* Data records *
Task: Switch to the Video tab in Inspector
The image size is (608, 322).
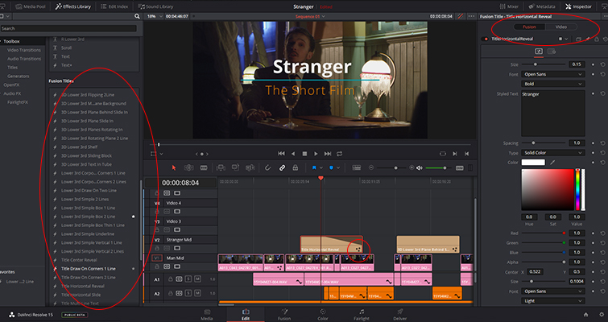Action: coord(561,27)
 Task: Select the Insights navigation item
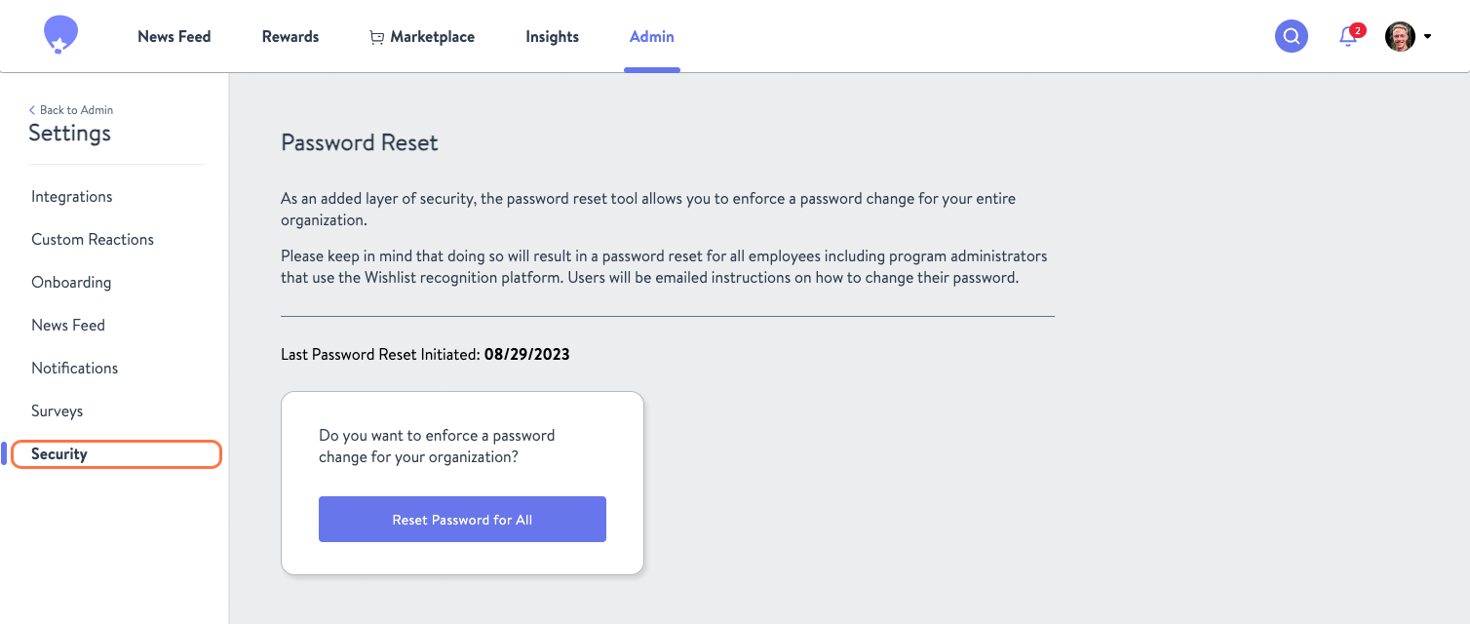552,36
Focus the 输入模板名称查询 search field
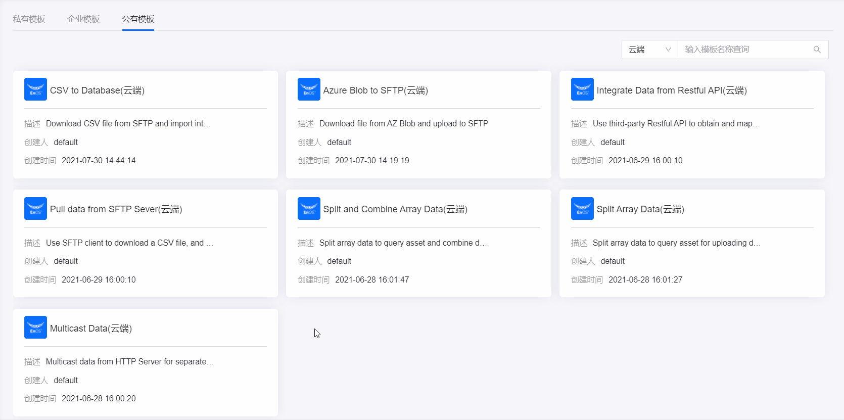This screenshot has width=844, height=420. (x=745, y=50)
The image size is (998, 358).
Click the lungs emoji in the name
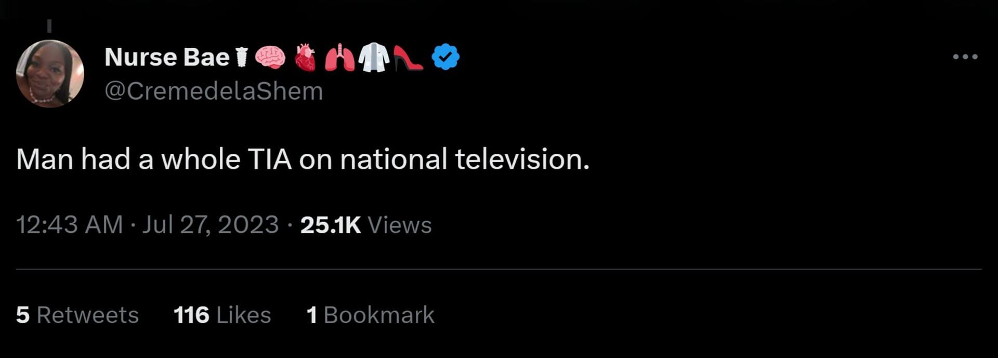click(x=339, y=57)
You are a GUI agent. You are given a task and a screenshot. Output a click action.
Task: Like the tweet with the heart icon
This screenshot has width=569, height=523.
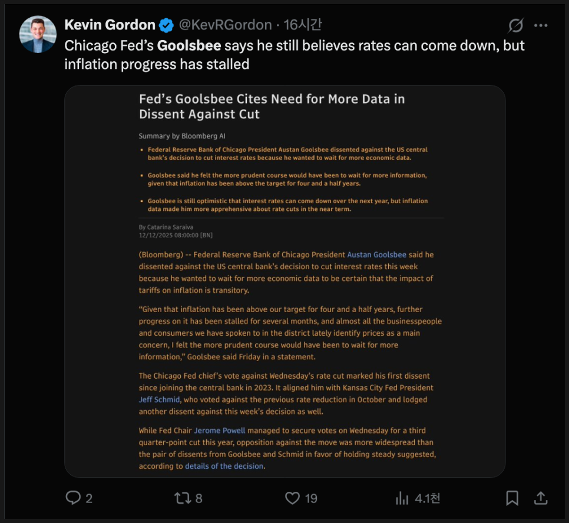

* Try it *
Do not include pictures. Copy only the lines running from the line with "Click the lungs emoji in the name" through the last line of the records, exactly as they appear.

* Output for this task *
Click the lungs emoji in the name
click(x=339, y=57)
You are a GUI agent. You are given a task and a screenshot. Output a click action.
Task: Like the tweet with the heart icon
This screenshot has width=569, height=523.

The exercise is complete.